Collision Course: Carlos Ghosn and the Culture Wars That Upended an Auto Empire
Hans Greimel and William Sposato
Harvard Business Review Press (June 2021)
Here is what many view as “a tale of two Ghosns, both found in one man”
Hans Greimel and William Sposato have created what seems certain to become the definite analysis of one of the most publicized careers in the modern business world. At one time, Carlos Ghosn was chairman and CEO of the Renault-Nissan-Mitsubishi Alliance, a strategic partnership among those automotive manufacturers through a complex cross-shareholding agreement. Today, Ghosn’s official biography will always be tarnished by a shameful nonerasable asterisk: “he ended his legendary career after being indicted four times and jumping bail to live as an international fugitive.”
As Greimel and Sposato explain, “There is a misleadingly simple narrative in the Ghosn story, centered on good guys, bad guys, individual greed, and a made-for-Hollywood getaway. Our approach, and a primary motivation to take on a book, was to offer an account that chronicles a more complex tale with more nuanced characters, not to mention ramifications that will continue for years.” (Page xi)
Briefly, Carlos Ghosn was born 9 March 1954. He is a Lebanese, Brazilian-born businessman who also holds French and Lebanese nationality.
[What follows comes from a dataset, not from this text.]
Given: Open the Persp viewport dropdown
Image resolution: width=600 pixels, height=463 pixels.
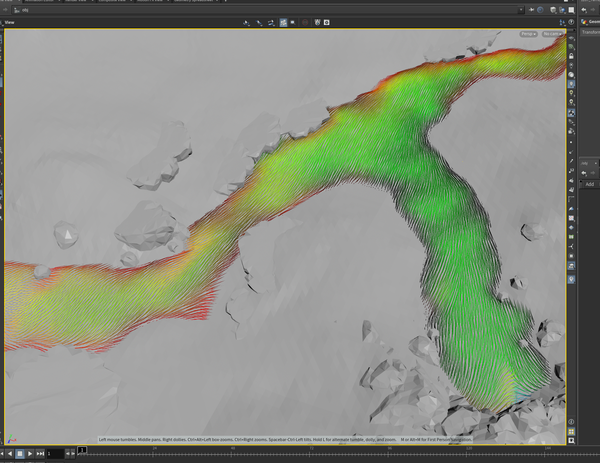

Over time, he forged a strategic partnership among those automotive manufacturers through a complex cross-shareholding agreement. The venture has held approximately 10% of the total market share since 2010 and, as of 2017, was understood to be the largest automobile group worldwide.
o Previously, in 1996, Renault’s CEO Louis Schweitzer hired Ghosn as his deputy and charged him with the task of turning the company around from near-bankruptcy. He became known as “Le Cost Killer.”
o In the early 2000s, for orchestrating one of the auto industry’s most aggressive downsizing campaigns and spearheading the turnaround of Nissan from its near-bankruptcy in 1999, he earned the nickname “Mr. Fix It.”
o Following the Nissan financial turnaround, he stepped down as CEO of Nissan on 1 April 2017, while remaining chairman of the company.
o He was arrested at Tokyo International Airport on 19 November 2018, on allegations of under-reporting his salary and gross misuse of company assets. On 22 November 2018, Nissan’s board dismissed Ghosn as Nissan’s Chairman, effective immediately.
o Mitsubishi Motors’ executive board took similar action on 26 November 2018.
o Renault and the French government continued to support him at first, presuming him innocent until they ultimately found the situation untenable and Ghosn was made to retire as Chairman and CEO of Renault on 24 January 2019.
o While out on bail granted in early March, Ghosn was re-arrested in Tokyo on 4 April 2019, over new charges of misappropriations of Nissan funds.
o On 8 April 2019, Nissan shareholders voted to oust Ghosn from the company’s board. He was released again on bail on 25 April.
o In June, Renault uncovered 11 million euros in questionable expenses by him, leading to a French investigation and raids.
o Ghosn fled from Japan to Lebanon via Turkey on 30 December, by private jet, breaking his bail conditions.
He was on what proved to be a multidimensional collision course with officials in three governments (France, Japan, and United States) and fiduciary responsibilities to three automobile companies (Renault, Nissan, and Mitsubishi). The complexity is exacerbated by legal, cultural, and social issues as well as conflicts between his career ambitions and his personal interests. Greimel and Sposato thoroughly examine all this “from the day he arrived as a celebrated fix-it man, right up to his daredevil bail-jumping escape as an international fugitive twenty years later.”
According to Ghosn, “The first achievement that no one can take away from me, is turning around Nissan. Number two, without any doubt, is the fact that I was able to manage three companies within the Alliance, two for many years and then the third for a couple of years, without any hiccup…It took my arrest to stop it.” (Pages 325-326)
Each reader must decide who are the good guys, who are the bad guys, and who are both in terms of individual ambition as well as greed, amidst various culture wars that upended an auto empire. When given the chance to head Renault-Nissan as “an irreversible Alliance” for another four years, he could have declined. He was sixty-four and later acknowledged, “that was a good moment to stop.” He didn’t.
In retrospect, was that really his biggest regret? Ghosn: “Without any doubt.”